[WHAT YOU ARE ASKED TO DO] Work through the data line by line, gathering every line that has the word "computer".
***** DATASET ENTRIES *****
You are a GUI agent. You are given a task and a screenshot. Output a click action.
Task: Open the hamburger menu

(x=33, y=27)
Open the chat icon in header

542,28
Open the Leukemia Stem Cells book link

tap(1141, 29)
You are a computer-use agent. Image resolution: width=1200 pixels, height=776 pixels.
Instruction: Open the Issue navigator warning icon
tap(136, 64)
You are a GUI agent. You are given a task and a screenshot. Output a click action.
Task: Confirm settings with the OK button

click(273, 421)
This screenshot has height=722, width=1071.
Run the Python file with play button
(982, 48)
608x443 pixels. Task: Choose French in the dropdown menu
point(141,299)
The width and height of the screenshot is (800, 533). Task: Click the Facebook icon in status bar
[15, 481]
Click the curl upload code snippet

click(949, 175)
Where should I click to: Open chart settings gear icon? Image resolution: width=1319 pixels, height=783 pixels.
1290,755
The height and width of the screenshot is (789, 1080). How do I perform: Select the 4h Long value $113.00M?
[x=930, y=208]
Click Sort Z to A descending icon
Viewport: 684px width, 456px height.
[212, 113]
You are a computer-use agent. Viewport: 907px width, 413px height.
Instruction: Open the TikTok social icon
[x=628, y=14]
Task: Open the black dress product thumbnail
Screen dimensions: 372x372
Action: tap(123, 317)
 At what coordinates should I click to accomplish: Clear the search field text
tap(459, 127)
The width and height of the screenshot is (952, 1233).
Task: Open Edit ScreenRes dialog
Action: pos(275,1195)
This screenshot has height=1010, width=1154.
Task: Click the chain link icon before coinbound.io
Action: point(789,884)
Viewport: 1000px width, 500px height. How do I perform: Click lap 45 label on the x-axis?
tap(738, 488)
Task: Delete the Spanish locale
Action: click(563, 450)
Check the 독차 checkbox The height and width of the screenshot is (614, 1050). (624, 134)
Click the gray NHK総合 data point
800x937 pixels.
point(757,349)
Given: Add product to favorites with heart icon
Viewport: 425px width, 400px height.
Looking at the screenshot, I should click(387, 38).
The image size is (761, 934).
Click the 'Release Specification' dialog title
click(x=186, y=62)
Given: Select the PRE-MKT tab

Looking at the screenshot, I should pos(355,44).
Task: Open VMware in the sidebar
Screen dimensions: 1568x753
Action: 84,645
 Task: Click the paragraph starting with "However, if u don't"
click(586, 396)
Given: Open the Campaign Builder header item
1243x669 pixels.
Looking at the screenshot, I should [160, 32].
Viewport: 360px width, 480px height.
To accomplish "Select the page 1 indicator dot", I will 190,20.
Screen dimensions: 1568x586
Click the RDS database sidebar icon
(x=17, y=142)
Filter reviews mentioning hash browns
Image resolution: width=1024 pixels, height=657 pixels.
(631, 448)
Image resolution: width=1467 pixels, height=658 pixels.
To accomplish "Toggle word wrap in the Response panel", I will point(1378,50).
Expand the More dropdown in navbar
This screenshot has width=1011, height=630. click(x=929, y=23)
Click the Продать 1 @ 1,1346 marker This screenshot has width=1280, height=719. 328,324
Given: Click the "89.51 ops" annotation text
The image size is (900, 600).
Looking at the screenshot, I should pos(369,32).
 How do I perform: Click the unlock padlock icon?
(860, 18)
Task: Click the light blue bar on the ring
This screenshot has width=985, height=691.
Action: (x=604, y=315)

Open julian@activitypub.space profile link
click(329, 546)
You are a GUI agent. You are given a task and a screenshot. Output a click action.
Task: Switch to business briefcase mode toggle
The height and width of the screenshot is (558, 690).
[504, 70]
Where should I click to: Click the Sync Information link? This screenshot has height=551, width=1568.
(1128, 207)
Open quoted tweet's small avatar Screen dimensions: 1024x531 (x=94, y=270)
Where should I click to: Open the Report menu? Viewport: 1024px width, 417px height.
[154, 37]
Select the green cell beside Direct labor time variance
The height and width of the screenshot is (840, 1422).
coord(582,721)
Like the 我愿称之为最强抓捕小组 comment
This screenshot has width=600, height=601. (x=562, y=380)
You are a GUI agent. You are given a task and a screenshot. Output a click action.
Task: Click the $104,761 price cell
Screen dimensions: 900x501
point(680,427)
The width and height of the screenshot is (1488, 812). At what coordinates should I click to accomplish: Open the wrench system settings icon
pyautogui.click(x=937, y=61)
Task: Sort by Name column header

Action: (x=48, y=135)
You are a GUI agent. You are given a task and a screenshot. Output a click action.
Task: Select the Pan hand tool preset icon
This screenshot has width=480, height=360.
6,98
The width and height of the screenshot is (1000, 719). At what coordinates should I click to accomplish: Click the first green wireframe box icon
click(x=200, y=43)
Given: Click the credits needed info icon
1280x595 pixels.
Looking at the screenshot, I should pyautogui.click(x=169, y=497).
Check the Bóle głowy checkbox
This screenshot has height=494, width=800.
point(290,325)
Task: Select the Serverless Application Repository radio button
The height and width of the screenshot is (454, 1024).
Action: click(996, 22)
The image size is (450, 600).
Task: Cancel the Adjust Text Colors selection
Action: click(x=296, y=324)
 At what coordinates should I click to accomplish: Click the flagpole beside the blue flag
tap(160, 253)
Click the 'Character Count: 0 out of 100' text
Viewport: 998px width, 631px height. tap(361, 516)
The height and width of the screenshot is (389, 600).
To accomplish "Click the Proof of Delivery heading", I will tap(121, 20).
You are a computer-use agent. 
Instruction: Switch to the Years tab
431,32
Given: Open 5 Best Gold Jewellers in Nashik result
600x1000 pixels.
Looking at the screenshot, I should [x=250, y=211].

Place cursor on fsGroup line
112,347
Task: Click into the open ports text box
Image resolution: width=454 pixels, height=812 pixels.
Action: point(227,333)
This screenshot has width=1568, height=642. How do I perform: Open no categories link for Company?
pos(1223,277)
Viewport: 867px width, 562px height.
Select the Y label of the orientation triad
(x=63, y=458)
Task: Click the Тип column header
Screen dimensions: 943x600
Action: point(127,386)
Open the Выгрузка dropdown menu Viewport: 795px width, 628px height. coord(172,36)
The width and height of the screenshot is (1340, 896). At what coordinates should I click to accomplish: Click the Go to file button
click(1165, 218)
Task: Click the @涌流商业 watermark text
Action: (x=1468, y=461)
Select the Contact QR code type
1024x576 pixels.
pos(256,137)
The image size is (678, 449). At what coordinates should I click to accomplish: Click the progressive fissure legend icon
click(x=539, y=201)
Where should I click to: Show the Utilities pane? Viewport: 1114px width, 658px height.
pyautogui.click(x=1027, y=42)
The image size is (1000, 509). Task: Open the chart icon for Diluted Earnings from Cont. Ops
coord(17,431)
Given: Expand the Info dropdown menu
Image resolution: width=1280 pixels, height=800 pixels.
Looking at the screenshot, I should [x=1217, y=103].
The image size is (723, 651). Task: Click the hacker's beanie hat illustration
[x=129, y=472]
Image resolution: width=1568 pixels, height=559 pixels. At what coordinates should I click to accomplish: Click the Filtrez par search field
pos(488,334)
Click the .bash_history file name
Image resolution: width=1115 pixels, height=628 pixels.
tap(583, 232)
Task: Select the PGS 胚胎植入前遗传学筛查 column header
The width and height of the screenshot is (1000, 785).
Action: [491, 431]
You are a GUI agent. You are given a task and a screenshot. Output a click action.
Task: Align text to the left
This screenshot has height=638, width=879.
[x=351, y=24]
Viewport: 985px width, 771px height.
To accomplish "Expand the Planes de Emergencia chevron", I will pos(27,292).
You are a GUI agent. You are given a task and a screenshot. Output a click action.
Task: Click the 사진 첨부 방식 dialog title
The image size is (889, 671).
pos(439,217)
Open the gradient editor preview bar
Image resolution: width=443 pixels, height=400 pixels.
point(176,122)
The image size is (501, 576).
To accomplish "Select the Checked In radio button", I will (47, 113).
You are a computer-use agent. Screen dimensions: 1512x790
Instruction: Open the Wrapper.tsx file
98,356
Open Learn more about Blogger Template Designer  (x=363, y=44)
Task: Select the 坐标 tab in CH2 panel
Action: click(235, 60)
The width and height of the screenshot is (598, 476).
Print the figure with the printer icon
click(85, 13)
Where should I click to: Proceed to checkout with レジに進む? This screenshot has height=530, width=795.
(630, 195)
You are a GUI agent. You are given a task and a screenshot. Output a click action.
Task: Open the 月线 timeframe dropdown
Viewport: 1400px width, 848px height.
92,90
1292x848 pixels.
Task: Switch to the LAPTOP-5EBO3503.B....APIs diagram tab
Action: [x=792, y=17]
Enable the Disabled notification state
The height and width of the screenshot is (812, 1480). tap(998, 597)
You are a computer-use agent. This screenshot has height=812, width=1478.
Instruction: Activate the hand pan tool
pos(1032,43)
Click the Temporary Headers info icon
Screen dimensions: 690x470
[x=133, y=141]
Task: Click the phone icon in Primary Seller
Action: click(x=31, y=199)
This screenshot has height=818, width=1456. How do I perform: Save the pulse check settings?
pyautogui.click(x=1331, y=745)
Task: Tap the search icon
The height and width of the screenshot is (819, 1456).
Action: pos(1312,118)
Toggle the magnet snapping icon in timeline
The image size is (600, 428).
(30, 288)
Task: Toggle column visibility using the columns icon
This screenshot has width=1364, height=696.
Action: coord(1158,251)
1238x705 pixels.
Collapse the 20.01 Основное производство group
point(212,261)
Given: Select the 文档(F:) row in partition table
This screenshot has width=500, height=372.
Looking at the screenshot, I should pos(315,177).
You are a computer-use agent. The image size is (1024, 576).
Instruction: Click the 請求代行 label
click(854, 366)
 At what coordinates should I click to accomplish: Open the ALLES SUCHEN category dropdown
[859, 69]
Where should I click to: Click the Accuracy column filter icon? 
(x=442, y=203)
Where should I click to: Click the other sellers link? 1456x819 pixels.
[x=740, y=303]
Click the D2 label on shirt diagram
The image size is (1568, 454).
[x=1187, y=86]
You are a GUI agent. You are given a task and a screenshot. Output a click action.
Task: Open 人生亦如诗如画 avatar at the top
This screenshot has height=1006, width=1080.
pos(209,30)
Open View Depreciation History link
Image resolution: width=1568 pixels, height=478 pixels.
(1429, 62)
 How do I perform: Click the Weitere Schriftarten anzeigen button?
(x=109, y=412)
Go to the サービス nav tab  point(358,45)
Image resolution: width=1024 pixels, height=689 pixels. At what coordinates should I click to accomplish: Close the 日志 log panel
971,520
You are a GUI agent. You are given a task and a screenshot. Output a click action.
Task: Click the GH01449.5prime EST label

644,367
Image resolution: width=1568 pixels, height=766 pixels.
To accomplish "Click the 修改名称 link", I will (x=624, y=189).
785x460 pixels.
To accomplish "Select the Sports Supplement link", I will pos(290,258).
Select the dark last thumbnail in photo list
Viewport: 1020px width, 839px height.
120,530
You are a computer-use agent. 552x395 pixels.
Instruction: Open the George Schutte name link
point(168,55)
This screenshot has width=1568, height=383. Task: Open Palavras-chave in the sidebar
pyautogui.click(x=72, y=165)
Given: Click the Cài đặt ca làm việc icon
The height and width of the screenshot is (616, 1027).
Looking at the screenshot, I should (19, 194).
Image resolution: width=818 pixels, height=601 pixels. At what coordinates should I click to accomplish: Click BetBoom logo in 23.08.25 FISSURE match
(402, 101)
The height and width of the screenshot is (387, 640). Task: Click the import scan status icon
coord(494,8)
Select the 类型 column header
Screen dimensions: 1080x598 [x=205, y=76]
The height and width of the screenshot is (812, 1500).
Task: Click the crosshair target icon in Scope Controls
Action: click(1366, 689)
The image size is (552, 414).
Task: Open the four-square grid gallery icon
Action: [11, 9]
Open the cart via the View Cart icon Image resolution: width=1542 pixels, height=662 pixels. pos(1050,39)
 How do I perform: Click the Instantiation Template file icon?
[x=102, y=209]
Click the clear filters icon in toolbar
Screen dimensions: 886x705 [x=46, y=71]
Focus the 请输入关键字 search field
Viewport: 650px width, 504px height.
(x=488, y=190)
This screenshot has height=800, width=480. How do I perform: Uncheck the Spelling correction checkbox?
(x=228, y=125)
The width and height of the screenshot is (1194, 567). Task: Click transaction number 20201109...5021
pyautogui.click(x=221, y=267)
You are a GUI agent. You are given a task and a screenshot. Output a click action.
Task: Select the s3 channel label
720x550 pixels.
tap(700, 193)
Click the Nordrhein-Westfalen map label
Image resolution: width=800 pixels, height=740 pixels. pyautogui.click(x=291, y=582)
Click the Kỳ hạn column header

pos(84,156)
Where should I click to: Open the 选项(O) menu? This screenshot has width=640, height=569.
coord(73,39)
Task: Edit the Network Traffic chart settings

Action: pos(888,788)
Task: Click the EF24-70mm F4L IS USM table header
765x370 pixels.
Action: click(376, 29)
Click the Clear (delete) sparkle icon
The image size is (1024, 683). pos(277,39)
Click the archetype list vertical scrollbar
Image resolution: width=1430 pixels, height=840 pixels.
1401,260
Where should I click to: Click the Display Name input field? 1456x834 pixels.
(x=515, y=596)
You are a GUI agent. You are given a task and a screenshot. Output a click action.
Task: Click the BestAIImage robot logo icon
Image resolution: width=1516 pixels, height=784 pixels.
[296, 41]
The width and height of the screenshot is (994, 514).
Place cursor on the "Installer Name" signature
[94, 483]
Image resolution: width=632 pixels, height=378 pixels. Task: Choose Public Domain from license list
*****
[RESULT FOR THIS EXERCISE]
You are a computer-use agent. Image resolution: width=1200 pixels, height=776 pixels.
You are a computer-use agent. Viewport: 907px width, 413px height.
You are a computer-use agent. 
You are a computer-use agent. Screen dimensions: 1512x790
You are a computer-use agent. This screenshot has height=812, width=1478.
You are a computer-use agent. The image size is (1024, 576).
You are a computer-use agent. 552x395 pixels.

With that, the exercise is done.